The court was unpersuaded by In re GNC and a subsequent California federal district court case applying it, and didn’t believe that the California Supreme Court would agree either.  Unfortunately, the court still used In re GNC’s redefinition of literal falsity as a situation where “all reasonable scientists agree” that the explicit claims are false, whereas misleadingness comes when “the vast weight of competent evidence establishes that those health claims are false.”  A jury could determine whether either was the case.  [Pause to reiterate: if you were using the Lanham Act, that wouldn’t actually be the test, despite what In re GNC said.  Literal falsity/misleadingness is a distinction made about how a message is conveyed.  Literal falsity is … literal.  “This car gets 40 miles to the gallon,” when it doesn’t.  Implied falsity is where an ambiguous statement deceives a significant number of reasonable consumers, e.g., “No product is better at preserving memory,” when nobody else can do the job either.  The truth or falsity of what message is conveyed to consumers is then established in the ordinary course of proof, traditionally by the usual preponderance standard.  There is zero basis in federal or California law for the new standard invented by In re GNC, so the court should have stayed even further away.]

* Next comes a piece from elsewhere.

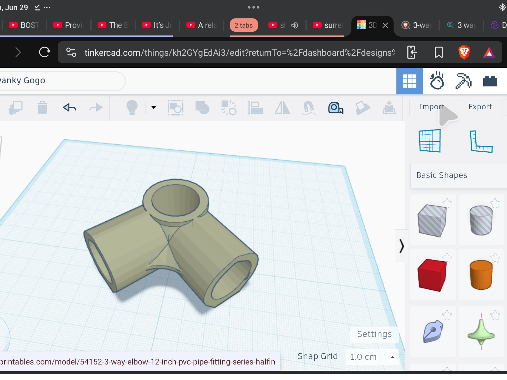
Task: Click the Export button
Action: (x=480, y=107)
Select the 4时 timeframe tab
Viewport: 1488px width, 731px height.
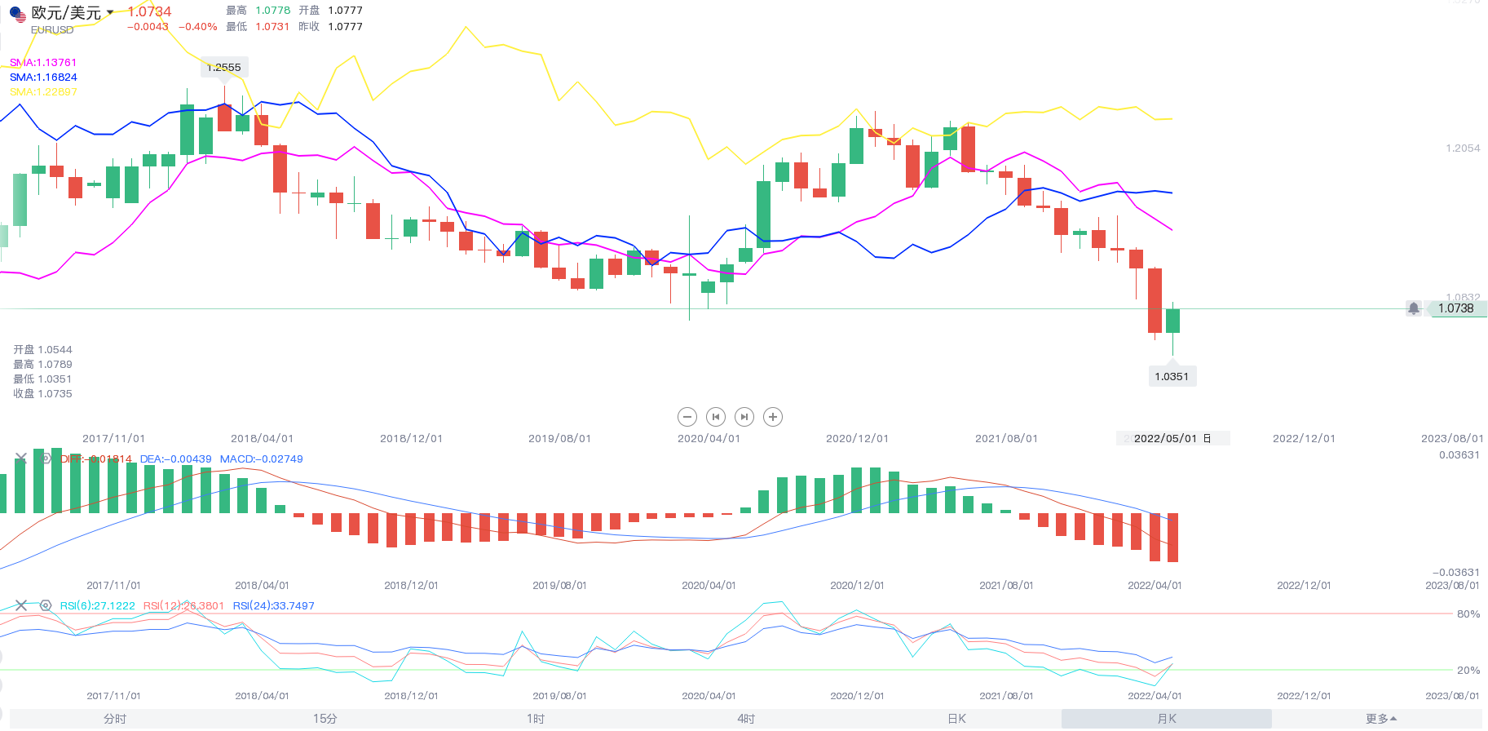click(x=746, y=719)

Regardless, while “a plaintiff may fail to carry his burden to prove falsity if the scientific evidence is ultimately inconclusive, the mere existence of an expert or experts who support the defendant’s representations should not insulate a defendant from false advertising claims or foreclose class certification.” The court couldn’t substitute itself as factfinder on a motion for class certification simply because both parties have proffered scientific evidence.  

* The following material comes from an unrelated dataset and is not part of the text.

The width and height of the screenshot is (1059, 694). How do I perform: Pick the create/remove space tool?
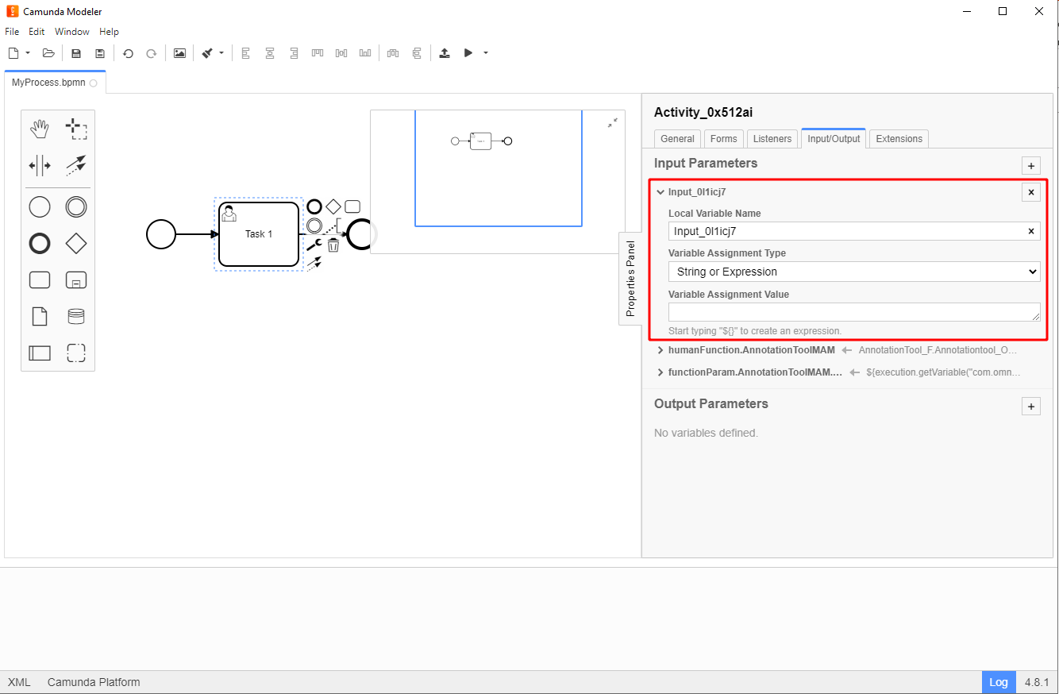tap(40, 166)
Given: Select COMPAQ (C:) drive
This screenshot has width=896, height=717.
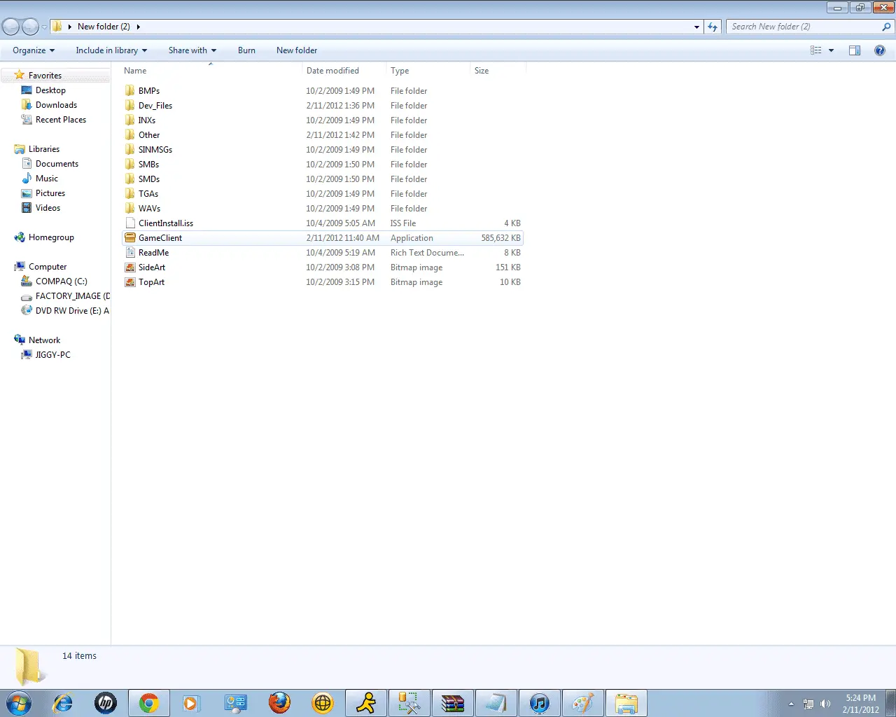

Superiority: Quincy argued that identifying class members would be difficult because “Prevagen is primarily sold by third-party retailers,” some individuals could be satisfied with the product, and any who are dissatisfied could seek a refund. None of that mattered; “the Ninth Circuit recently rejected a similar argument that plaintiffs must identify an administratively feasible way to determine who is in the class in order to satisfy the requirements of Rule 23.” That some individuals might like the product was irrelevant; under Racies’ theory, the products were worthless and any benefit was attributable to the placebo effect.  Refunds were also not superior alternatives to adjudicating class members’ claims.